Comparative pharmacokinetics and insulin action for three rapid-acting insulin analogs injected subcutaneously with and without hyaluronidase
Morrow L1, Muchmore DB2, Hompesch M1, Ludington EA2, Vaughn DE2
1Profil Institute for Clinical Research, Chula Vista, CA; 2Halozyme Therapeutics, San Diego, CA
Diabetes Care 2013;
Objective
To compare the pharmacokinetics and glucodynamics of three rapid-acting insulin analogs (aspart, glulisine, and lispro) injected subcutaneously with or without recombinant human hyaluronidase (rHuPH20).

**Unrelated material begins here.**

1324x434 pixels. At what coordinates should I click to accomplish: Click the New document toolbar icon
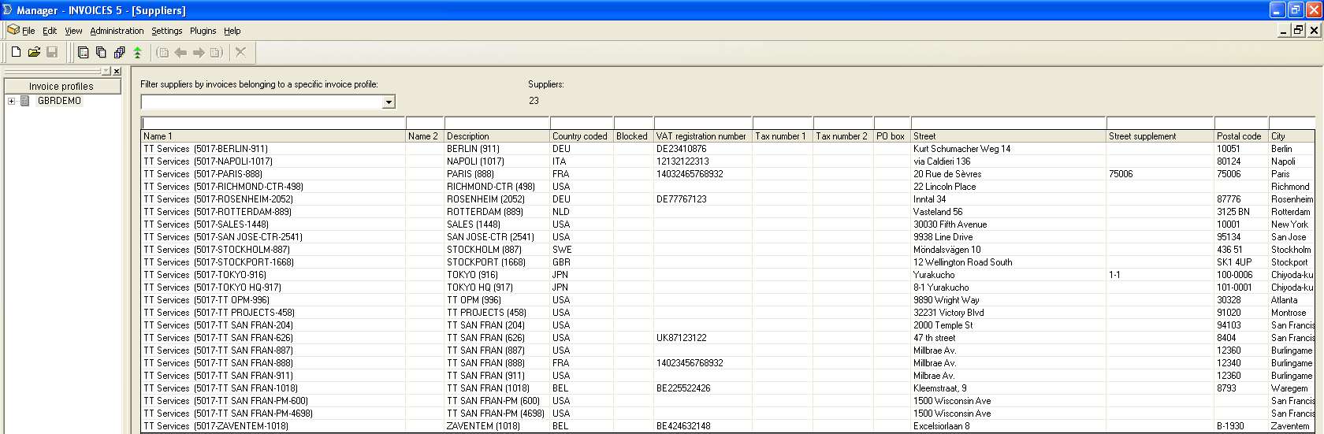16,53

Research Design and Methods
This double-blind, six-way, crossover, euglycemic glucose clamp study was conducted in 14 healthy volunteers. Each analog was injected subcutaneously (0.15 units/kg) with or without rHuPH20.
Results
The commercial formulations had comparable insulin time-exposure and time-action profiles as follows: 50% exposure at 123–131 min and 50% total glucose infused at 183–186 min. With rHuPH20, the analogs had faster yet still comparable profiles: 50% exposure at 71–79 min and 50% glucose infused at 127–140 min. The accelerated absorption with rHuPH20 led to twice the exposure in the first hour and half the exposure beyond 2 hours, which resulted in 13- to 25-min faster onset and 40- to 49-min shorter mean duration of insulin action.
Conclusions
Coinjection of rHuPH20 with rapid-acting analogs accelerated insulin exposure, producing an ultra-rapid time-action profile with a faster onset and shorter duration of insulin action.

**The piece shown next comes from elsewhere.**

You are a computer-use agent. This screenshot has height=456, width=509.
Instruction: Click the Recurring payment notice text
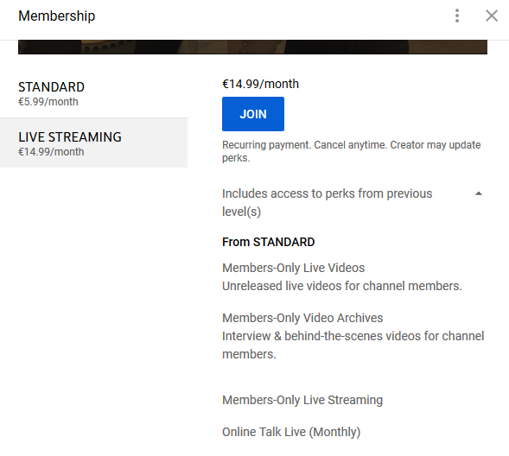click(x=351, y=151)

Just as last year the current progress on new basal insulins was already on the horizon, this year indicates imminent progress in speeding up the insulin action for prandial insulin. Although presently no full articles on clinical studies are available yet, the announcement of Novo in December 2012 that it will advance FIAsp, an ultra-rapid-acting version of Novolog (insulin aspart), directly into phase 3 trials in late 2013 is of particular interest. The protocols are announced on
In contrast, Halozyme is also attempting to produce faster-acting insulin by adding an enzyme (rHuPH20) that would temporarily degrade connective tissue in the skin, allowing insulin to be absorbed more quickly. Another approach to subcutaneous injection of rHuPH20 described in the article above will test an injection of rHuPH20 before inserting an insulin pump infusion set (“preadministration”). As mealtime insulin administration leaves a lot to be desired, all of these approaches may hold a great potential benefit to patients if long-term effectivity and safety can be established.

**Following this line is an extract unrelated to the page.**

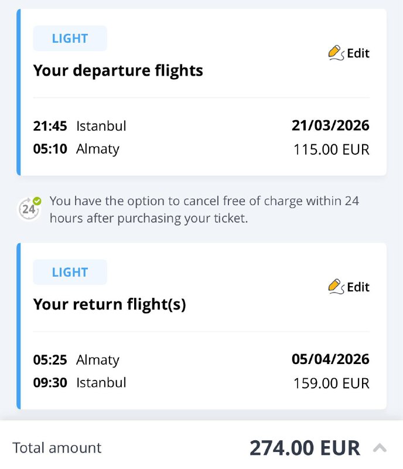Tap the 21/03/2026 departure date
The image size is (403, 469).
coord(330,125)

Author Disclosure Statement
T.D. has been a speaker on an advisory panel and has research support from AstraZeneca, Bayer, Bristol-Myers Squibb, DexCom, Eli Lilly, GlaxoSmithKline, Johnson & Johnson, Medtronic, NovoNordisk, Roche, Sanofi, Unomedical, Ypsomed and holds no stocks. J.B. has received consulting and/or lecture fees from Abbott Diabetes Care, AstraZeneca, Sanofi-Aventis and Merck Sharp & Dohme.